**Records provided:**
"""

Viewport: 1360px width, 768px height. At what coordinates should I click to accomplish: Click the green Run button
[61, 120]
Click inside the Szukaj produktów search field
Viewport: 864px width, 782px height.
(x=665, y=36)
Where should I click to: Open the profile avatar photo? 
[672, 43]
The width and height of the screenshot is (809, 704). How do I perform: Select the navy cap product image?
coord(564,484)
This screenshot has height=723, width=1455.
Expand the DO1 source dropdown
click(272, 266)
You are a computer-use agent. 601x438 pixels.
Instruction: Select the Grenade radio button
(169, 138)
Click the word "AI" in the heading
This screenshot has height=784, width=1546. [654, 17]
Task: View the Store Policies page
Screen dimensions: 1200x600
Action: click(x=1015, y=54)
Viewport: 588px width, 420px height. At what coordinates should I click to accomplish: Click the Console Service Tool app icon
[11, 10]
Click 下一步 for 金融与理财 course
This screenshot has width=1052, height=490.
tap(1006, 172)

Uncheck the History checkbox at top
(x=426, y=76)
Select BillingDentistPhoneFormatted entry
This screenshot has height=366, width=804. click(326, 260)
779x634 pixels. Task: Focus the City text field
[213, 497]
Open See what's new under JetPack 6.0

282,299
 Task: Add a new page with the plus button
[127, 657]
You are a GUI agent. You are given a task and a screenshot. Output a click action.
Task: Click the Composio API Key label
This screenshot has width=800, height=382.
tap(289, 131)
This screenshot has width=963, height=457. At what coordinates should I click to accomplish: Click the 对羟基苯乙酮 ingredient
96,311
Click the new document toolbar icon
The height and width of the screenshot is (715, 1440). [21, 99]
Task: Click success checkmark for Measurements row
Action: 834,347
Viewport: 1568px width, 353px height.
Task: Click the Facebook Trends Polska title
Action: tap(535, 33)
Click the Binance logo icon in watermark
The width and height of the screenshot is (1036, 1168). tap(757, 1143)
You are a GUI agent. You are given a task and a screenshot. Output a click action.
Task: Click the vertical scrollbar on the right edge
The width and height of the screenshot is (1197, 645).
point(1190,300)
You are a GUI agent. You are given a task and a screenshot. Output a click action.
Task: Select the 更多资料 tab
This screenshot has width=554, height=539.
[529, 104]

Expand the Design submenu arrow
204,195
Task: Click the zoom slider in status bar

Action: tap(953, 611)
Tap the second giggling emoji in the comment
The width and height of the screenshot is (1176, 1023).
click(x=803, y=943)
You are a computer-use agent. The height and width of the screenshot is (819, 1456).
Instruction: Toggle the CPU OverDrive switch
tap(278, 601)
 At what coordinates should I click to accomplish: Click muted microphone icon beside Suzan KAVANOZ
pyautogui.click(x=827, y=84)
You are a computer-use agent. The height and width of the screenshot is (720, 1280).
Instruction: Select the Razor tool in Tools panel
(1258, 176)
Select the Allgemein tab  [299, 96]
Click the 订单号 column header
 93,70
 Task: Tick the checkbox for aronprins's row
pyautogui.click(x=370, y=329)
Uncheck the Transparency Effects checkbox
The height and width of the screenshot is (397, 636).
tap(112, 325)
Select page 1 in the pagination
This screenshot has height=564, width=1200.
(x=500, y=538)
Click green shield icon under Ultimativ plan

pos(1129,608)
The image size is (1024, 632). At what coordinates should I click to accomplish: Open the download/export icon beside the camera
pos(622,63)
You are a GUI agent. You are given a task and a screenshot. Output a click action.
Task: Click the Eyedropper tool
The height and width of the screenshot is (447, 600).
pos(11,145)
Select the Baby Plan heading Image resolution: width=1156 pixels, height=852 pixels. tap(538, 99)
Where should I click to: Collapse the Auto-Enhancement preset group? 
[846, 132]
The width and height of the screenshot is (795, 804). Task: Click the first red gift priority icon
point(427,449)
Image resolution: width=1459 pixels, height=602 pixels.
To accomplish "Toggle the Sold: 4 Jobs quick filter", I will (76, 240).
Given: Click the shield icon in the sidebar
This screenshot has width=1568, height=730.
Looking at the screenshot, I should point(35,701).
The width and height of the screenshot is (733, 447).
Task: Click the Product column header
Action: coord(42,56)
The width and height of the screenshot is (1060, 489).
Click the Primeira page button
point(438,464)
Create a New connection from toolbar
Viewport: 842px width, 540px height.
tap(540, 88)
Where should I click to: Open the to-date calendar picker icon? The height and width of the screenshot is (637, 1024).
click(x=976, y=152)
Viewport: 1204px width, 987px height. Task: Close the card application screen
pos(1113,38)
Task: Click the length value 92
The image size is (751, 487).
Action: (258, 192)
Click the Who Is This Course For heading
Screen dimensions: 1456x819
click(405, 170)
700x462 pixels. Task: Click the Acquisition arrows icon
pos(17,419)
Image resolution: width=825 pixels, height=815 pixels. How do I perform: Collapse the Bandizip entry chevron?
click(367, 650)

"""

**Try it:**
Reproduce each line from the data that has "computer" in it.

**Response area:**
You are a computer-use agent. 601x438 pixels.
You are a computer-use agent. The height and width of the screenshot is (819, 1456).
You are a computer-use agent. The height and width of the screenshot is (720, 1280).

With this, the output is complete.